Looks like patriarchy has encroached upon the skies as well. Talking about patriarchy, have you ever felt that your passengers were being sexist when they saw that it was a woman flying the aircraft?
Of course, it was mostly like that in the beginning. I was based in Calcutta and women pilots were unheard of. Passengers were extremely wary of flying on a plane piloted by a woman, as for them it was out of the ordinary to even see a woman as an airline pilot. Also, there were isolated cases of passengers expressing their doubts about our ability, but these were deftly handled by our cabin crew who dispelled such thoughts with great panache.
Over a period of time, this has changed completely. Passengers are comfortable flying with us and greatly trust our competence and ability.
Nivedita was also the co-pilot on the first all-women crew flight on Fokker Friendship F-27 in November 1985 with Captain Saudamini Deshmukh in command. In September 1989, they also made the first Boeing all-women crew flight on the Mumbai-Goa sector. Currently, she is a captain on the Boeing 787 Dreamliner and is based in New Delhi.
As we know, most of the members of your family, your two children and also your husband, are in the aviation industry. Did it ever happen that any of them were your co-pilots in the cockpit?
When I began my career, there was no one in my immediate or extended family, who was in Aviation. And after more than three decades, I find myself surrounded by Pilots. In fact, we are a family of Pilots. My husband and I started our Airline careers on the Turboprops, the Fokker Friendship, F27. He flew for Vayudoot and I, for Indian Airlines.
We had a common pool of Captains and one day it chanced that we were slotted to fly with the same Instructor for a check ride. Needless to say, we were very happy to be on the same plane and extremely proud to fly our license renewal flight together.
Your next generation has taken after you, Nivedita, you must feel so proud!
My children have literally grown up in the cockpit of every plane that I and my husband have flown.
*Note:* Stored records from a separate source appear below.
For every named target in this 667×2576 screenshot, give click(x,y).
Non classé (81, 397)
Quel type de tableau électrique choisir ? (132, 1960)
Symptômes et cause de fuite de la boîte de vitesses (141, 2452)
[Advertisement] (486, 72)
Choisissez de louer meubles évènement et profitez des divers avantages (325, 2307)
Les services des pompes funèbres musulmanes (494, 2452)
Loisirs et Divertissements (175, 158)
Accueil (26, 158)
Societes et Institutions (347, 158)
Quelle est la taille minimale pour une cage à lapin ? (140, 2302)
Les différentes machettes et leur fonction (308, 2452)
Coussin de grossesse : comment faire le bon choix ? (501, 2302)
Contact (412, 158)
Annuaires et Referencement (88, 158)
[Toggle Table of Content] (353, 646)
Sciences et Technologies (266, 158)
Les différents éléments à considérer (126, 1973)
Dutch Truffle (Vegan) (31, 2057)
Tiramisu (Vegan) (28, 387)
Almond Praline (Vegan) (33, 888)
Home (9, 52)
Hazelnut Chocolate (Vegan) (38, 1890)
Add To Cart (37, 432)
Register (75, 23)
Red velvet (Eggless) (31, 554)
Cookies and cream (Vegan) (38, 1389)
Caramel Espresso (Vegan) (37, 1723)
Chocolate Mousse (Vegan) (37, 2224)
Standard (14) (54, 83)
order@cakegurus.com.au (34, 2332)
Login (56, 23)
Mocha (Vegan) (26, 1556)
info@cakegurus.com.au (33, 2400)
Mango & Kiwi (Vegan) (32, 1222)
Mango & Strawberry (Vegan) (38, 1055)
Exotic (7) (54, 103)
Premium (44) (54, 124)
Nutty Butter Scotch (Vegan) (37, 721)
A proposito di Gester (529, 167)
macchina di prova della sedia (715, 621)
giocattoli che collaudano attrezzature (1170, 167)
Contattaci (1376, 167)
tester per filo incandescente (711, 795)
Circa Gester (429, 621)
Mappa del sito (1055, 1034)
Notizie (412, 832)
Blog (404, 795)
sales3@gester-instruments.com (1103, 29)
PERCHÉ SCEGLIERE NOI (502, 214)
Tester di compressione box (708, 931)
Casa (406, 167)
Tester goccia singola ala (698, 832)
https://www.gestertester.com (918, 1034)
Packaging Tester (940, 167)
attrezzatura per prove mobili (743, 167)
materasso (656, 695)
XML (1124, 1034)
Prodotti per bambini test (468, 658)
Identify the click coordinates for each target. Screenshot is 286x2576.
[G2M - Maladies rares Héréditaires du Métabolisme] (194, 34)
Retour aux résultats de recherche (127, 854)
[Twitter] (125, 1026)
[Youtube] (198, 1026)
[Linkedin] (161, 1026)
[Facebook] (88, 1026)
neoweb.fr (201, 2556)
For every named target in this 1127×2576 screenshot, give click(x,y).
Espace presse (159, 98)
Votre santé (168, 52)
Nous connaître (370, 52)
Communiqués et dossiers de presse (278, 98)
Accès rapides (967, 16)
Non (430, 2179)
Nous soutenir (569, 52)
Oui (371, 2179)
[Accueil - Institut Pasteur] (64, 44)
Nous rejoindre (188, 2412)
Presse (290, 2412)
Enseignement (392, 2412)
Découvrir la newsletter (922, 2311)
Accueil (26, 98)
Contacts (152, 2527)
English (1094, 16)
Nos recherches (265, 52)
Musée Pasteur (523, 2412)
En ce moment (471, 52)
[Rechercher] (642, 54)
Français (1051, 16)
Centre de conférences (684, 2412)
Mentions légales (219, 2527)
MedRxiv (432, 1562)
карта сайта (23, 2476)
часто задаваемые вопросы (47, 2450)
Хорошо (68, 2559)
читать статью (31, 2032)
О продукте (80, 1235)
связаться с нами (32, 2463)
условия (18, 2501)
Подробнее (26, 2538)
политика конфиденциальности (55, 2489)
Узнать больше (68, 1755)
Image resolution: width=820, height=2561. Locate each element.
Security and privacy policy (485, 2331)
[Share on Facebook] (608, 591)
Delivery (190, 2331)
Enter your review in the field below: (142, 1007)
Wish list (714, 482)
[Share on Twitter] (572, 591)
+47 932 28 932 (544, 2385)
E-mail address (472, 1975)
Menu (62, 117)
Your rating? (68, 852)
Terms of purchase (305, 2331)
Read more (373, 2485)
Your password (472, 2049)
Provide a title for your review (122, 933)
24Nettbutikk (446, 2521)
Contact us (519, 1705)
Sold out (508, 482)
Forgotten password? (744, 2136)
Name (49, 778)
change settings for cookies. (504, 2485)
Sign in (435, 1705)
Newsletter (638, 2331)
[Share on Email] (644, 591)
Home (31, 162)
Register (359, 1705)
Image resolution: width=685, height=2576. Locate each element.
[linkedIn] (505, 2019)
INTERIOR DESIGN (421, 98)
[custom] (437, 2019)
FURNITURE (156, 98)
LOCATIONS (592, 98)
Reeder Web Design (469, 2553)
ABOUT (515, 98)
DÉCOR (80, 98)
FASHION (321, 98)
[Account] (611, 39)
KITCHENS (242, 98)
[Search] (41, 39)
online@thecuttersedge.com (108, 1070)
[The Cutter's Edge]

It’s been a couple of years that the children have upgraded as Captains and our very first flight with each of them was very special. It was a mixed feeling of pride, joy as well as trepidation, but overall it can be summed up as a sense of protectiveness. This is the moment that as a parent you have looked forward to, and from now on, you have to learn to let go.
This was a moment that we will cherish forever.
Coming back to your amazing accomplishments, what has been that one flight that you’ll always remember, the one that boosted your confidence as a professional pilot?
For this, I can definitely point to my initial training on the Boeing B737. After flying the Turboprops, it was a big jump to fly the Jets. This was in 1985. Two boys (my batch mates) and I were paired together for our training. It was the first time that I got to perform along with two boys. The instructor’s confidence in me and my performance on the plane was a definite morale booster that what they could do, I could too. From then on, it became a level playing field.
You proved that gender doesn’t play a role when it is talent that matters. What would be your message to all the women out there who want to set foot in such male-dominant careers but are hesitatant? How about sharing it as a flight announcement?!
“This is your Captain, Nivedita Bhasin speaking and I have a message for you. Listen to your heart before listening to others. With the three D’s you will soar to the greatest of heights. With dedication, determination, and discipline, you can achieve anything that you want to, provided you are really passionate about it. And lastly, do not forget to ask for help when you need it. So go forth, make your dream a reality, like I did”.